Portland General Electric v. IBEW (Oregon Ct App 07/05/2006)
http://www.publications.ojd.state.or.us/A122868.htm
The employer sought a declaratory judgment that union members' grievances regarding the treatment of their pension plans were not subject to arbitration under the parties' collective bargaining agreement. The trial court determined that the grievances were not subject to arbitration and entered judgment for the employer. The court dismissed the appeal, stating "we conclude that a judgment in a related action, which was entered while this appeal was pending, precludes defendant [union] and its members from pursuing their grievances and therefore moots this appeal." The related appeal is Tittle v. Enron Corp., Civil Action No. H-01-3913 (SD Tex 2005). The court reasoned, "[b]ased on the express terms of the settlement agreement, we conclude that the settlement action in the Texas case precludes defendant and its members from pursuing the grievances underlying this case."
DC – Court lacked jurisdiction to review FLRA’s order reducing attorney fees awarded by arbitrator in grievance arbitration.
AFGE Local 2510 v. FLRA (DC Cir
06/27/2006)
http://caselaw.findlaw.com/data2/circs/dc/051123A.pdf
The federal employees’ union petitioned for review of a Federal Labor Relations Authority (FLRA) order reducing the attorney fees awarded by an arbitrator for representing the union in a grievance arbitration. The court dismissed the petition for lack of jurisdiction.
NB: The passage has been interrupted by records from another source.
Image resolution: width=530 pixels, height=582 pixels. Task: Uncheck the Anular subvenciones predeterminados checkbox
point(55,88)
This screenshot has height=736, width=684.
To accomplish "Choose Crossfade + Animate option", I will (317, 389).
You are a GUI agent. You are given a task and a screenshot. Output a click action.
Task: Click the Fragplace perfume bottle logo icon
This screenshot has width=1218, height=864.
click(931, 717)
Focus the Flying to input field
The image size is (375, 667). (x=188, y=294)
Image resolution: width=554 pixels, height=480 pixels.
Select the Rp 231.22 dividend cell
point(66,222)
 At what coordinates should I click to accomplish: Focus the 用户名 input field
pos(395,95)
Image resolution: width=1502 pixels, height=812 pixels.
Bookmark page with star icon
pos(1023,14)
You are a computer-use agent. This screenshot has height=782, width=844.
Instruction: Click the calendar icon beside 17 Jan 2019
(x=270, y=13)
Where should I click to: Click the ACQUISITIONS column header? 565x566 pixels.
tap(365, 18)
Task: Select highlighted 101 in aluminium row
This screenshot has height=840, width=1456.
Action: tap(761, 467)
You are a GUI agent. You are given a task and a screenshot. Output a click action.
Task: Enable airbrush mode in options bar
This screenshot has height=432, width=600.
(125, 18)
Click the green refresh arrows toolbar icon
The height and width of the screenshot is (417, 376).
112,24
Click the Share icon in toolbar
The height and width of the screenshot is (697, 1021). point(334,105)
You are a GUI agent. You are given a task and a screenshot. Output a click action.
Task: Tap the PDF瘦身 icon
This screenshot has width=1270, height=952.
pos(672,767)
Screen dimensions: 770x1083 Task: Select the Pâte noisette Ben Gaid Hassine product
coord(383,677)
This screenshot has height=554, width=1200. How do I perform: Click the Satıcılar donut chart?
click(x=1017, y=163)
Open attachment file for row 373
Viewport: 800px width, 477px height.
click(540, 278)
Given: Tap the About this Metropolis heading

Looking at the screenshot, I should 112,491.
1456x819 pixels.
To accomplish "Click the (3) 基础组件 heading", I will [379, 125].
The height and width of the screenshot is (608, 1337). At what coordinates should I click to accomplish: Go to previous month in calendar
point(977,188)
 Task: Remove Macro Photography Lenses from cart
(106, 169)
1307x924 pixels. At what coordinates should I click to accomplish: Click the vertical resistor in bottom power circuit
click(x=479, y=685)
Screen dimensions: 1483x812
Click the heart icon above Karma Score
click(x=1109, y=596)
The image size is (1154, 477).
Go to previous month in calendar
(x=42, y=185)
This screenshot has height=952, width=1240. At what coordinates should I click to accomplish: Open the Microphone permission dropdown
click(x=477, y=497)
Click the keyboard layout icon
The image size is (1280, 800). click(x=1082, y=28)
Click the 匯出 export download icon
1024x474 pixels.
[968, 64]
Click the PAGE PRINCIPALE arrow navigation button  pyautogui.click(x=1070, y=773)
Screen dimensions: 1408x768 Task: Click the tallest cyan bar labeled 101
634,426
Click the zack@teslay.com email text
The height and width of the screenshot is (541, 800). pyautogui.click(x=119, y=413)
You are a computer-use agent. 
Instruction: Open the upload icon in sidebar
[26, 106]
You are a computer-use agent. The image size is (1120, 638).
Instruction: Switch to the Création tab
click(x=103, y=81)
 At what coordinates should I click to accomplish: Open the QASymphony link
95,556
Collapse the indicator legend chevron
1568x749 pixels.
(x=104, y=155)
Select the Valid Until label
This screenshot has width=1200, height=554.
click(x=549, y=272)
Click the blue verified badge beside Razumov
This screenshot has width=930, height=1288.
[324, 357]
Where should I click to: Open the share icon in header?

The court noted, “[w]e do not have jurisdiction to review a final order of the Authority ‘involving an award by an arbitrator’ unless ‘the order involves an unfair labor practice under section [7116] of Title V, 5 USC Section 7123(a)(1)….’” The court reasoned that it lacked jurisdiction because “the Authority’s order addresses only the attorney’s fee, and therefore does not involve an unfair labor practice….”
DC – Federal employer revoked its consent to bargain over changes in shift rotation and regular days off for certain customs inspectors.
NTEU v. FLRA (DC Cir 06/27/2006)
http://caselaw.findlaw.com/data2/circs/dc/051266B.pdf
The National Treasury Employees Union sought review of Federal Labor Relations Authority (FLRA) decision upholding a grievance arbitration award rendered in favor of the federal employer. The FLRA concluded that the employer effectively revoked (via a revised National Inspectional Assignment Policy (RNIAP)) its consent to bargain over changes in shift rotation and regular days off for certain passenger customs inspectors. The court reasoned that the FLRA’s determination was not “arbitrary, capricious, or otherwise contrary to law.”